|
Arabische erfenis voor Europa.
Wetenschap en kunst.
1 Avicenna.
woensdag 21 maart 2007 (de Standaard)
Avicenna
Ibn Sina (980-1037), bij ons beter bekend onder zijn Latijnse naam Avicenna, was een wetenschapper en filosoof. Zijn Canon van de geneeskunde (Al-Qanun fi al-Tibb), een werk in verschillende delen, werd tot 1650 aan de Leuvense universiteit als leerboek gebruikt.
Avicenna werd geboren in Afsjana in het huidige Oezbekistan, toen een deel van het Perzische rijk. Zijn vader, die zijn functie als gouverneur kon combineren met zijn interesse voor alle mogelijke wetenschappen, stuurde zijn zoon naar de beste leraars in Boekhara. Het kind bleek uitzonderlijk begaafd, en schakelde van zijn veertiende over op wisselende leermeesters geneeskunde en wiskunde. Rond zijn zeventiende worstelde hij met vragen over metafysica, vooral na het lezen van Aristoteles. Hij ging filosofie studeren, en schreef gedurende zijn leven zelf een aantal boeken over (Aristotelische) filosofie, metafysica en religie.

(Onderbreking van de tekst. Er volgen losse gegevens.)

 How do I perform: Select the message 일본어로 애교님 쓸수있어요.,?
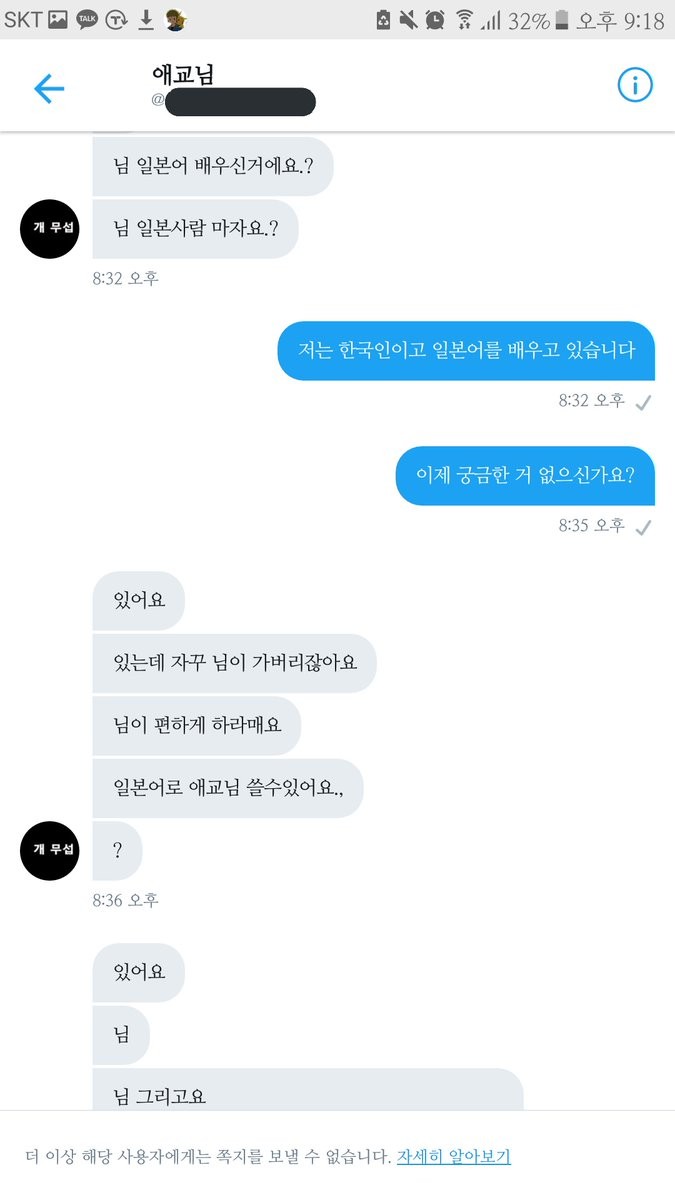(x=228, y=788)
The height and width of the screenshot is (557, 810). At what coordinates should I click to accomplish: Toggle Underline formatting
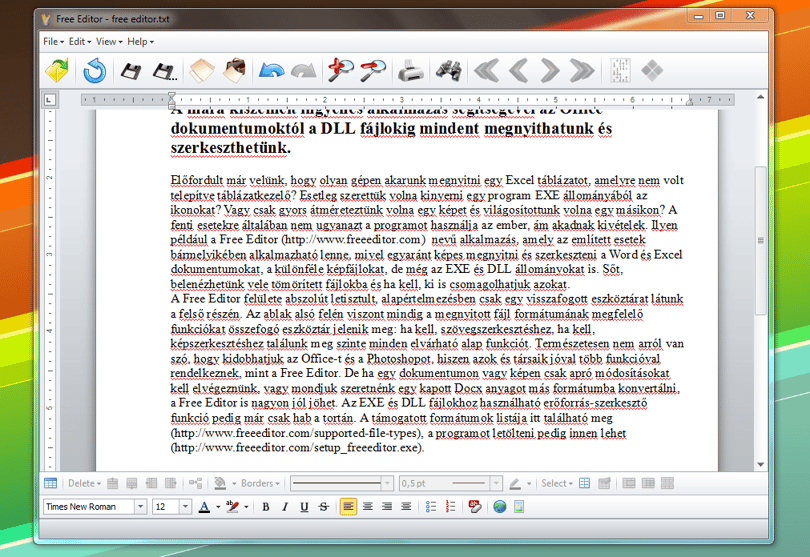304,507
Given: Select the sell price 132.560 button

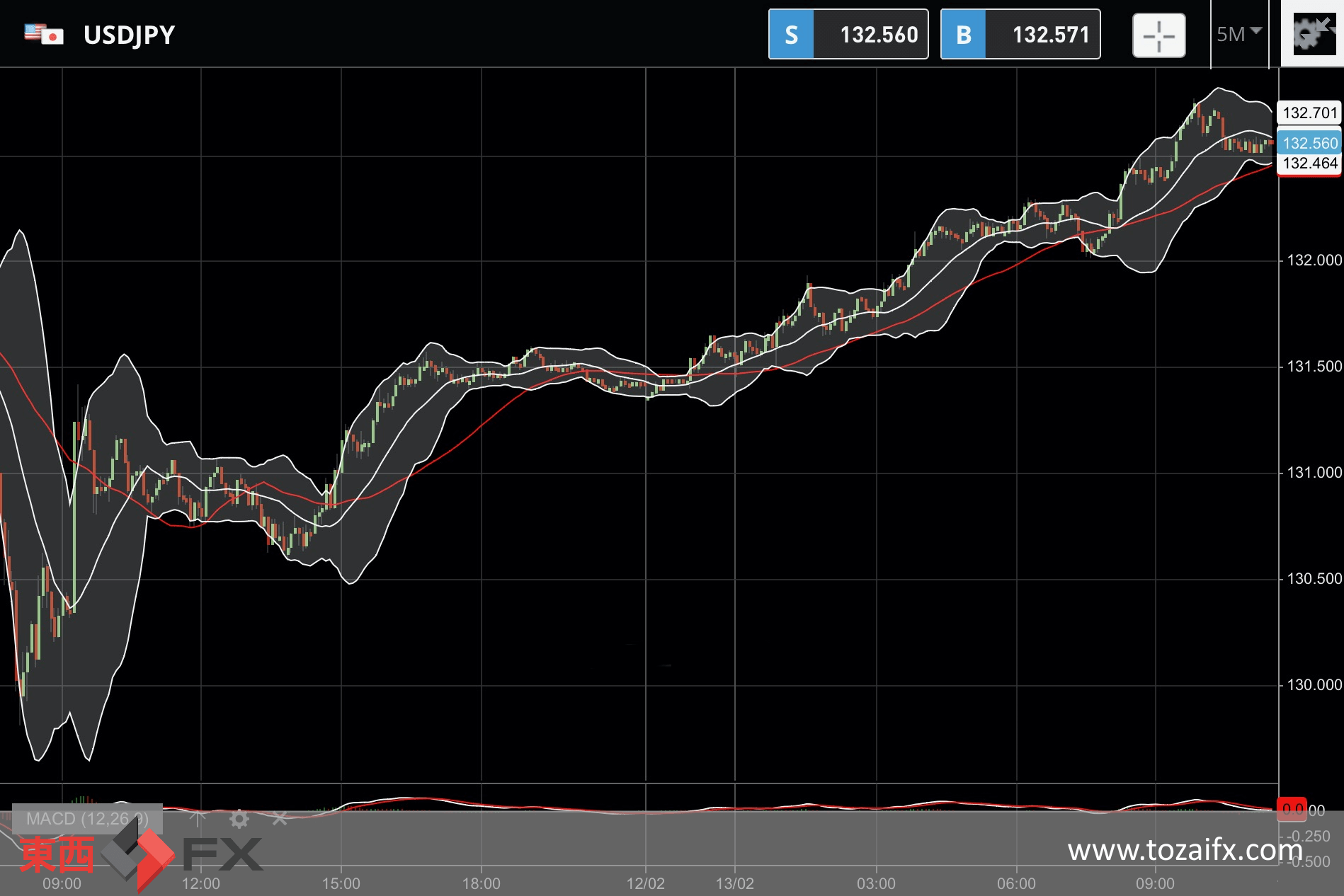Looking at the screenshot, I should click(x=848, y=34).
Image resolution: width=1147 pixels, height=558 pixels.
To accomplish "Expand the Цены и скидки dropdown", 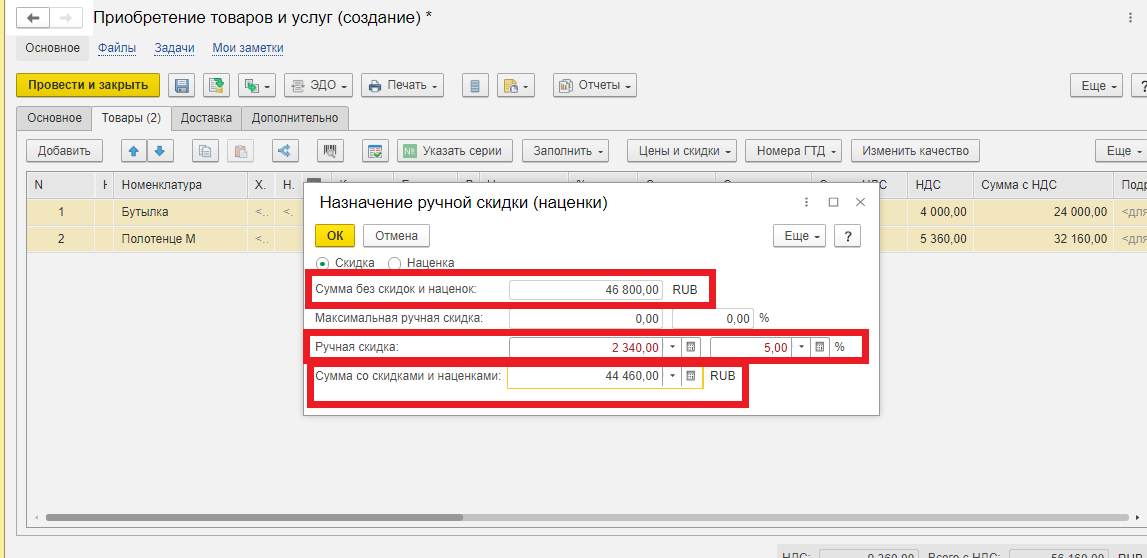I will click(x=681, y=151).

De geneeskunde vond hij in vergelijking gemakkelijk. ,,Het is geen moeilijke wetenschap vol doornen, zoals wiskunde en metafysica, dus boekte ik snel grote vooruitgang en werd een uitstekende arts'', schreef hij op zijn achttiende zonder valse bescheidenheid. Nu blijkt uit de kronieken dat hij inderdaad een goede arts was. Dat was waarschijnlijk evenzeer te wijten aan zijn uitgebreide kennis van oude geschriften als aan zijn al even brede praktijkervaring: omdat de jonge arts goed en gratis werkte, stroomden de patiënten toe.

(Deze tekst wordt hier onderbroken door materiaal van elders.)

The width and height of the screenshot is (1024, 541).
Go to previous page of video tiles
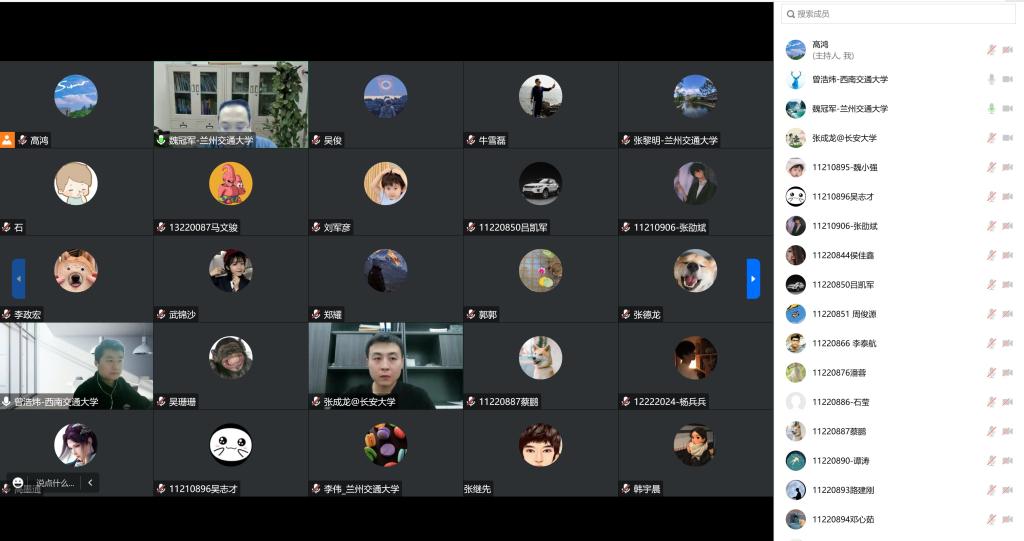pyautogui.click(x=18, y=278)
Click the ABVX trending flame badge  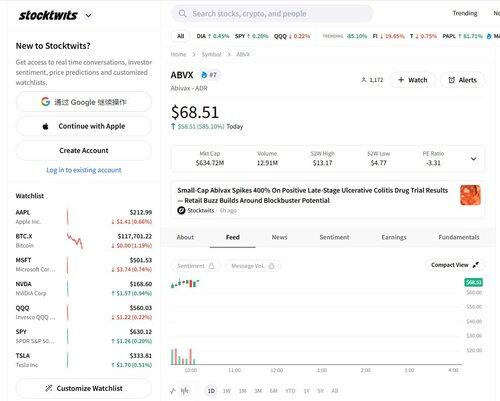(209, 75)
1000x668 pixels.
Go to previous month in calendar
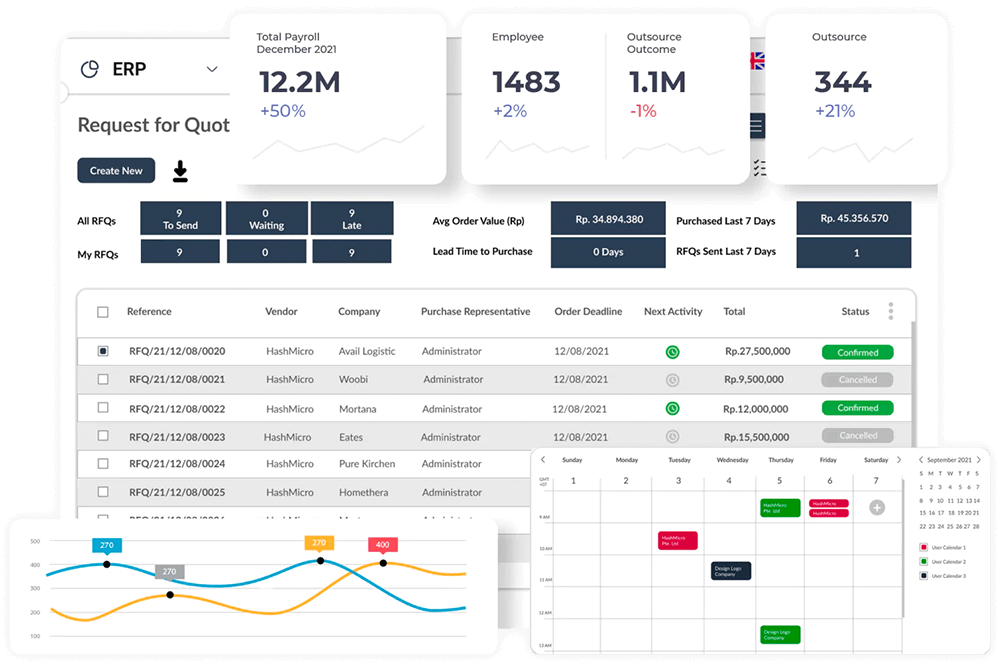(921, 460)
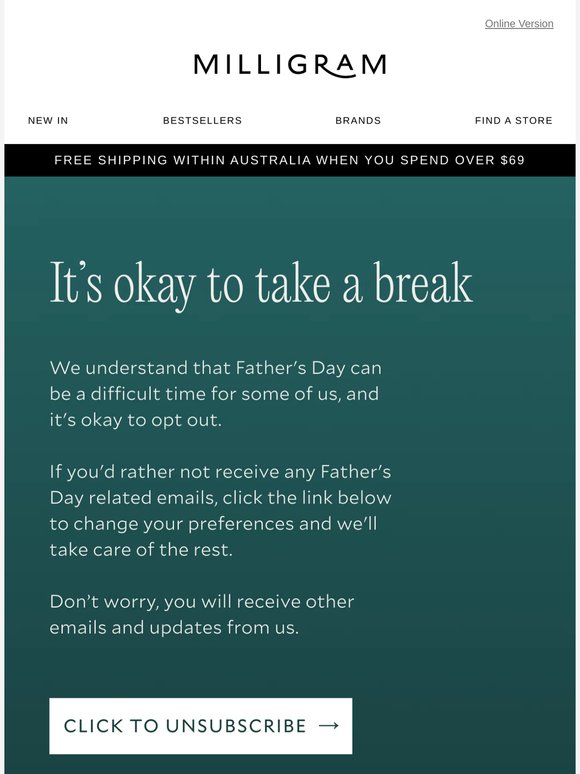
Task: Open the Bestsellers menu item
Action: click(x=202, y=120)
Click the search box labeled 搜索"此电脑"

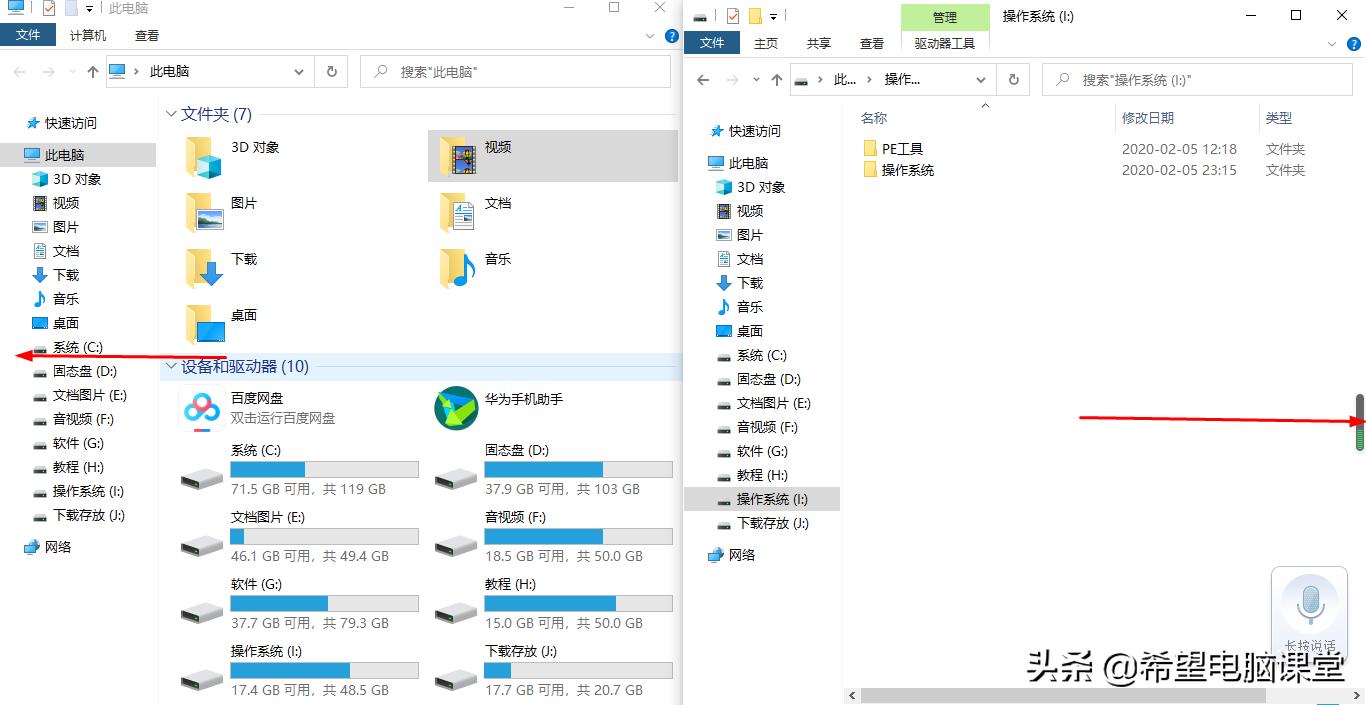pos(515,71)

Avicenna leerde dus veel door observatie, zoals zijn grote voorbeeld Galenus (131-201). Die Griekse arts dacht dat het menselijke lichaam werd geregeld door vier lichaamssappen: bloed, slijm, gele gal en zwarte gal. Een tekort of teveel in een van de vier leidde tot ziekte. Die theorie werd pas door de Vlaming Andreas Vesalius (1514-1564) naar het rijk der fabelen verwezen. Maar van Galenus leerden Vesalius en Avicenna ook hoe belangrijk waarneming is voor een arts. Avicenna was de eerste die de anatomie van het menselijke oog volledig beschreef. Hij constateerde dat tuberculose besmettelijk is - wat in het Westen nog tot de negentiende eeuw werd tegengesproken.
Het Canon werd door Gerardus Cremonensis de Sabloneta in de dertiende eeuw in het Latijn vertaald en tientallen keren heruitgegeven. Avicenna bracht de westerse geneeskunde weer in contact met verloren Griekse bronnen, die hij aanzienlijk uitgebreid en verbeterd had. (isg)
Prent uit het canon waar een massagetechniek wordt geïllustreerd : (doorklikken of via het web naar de site gaan)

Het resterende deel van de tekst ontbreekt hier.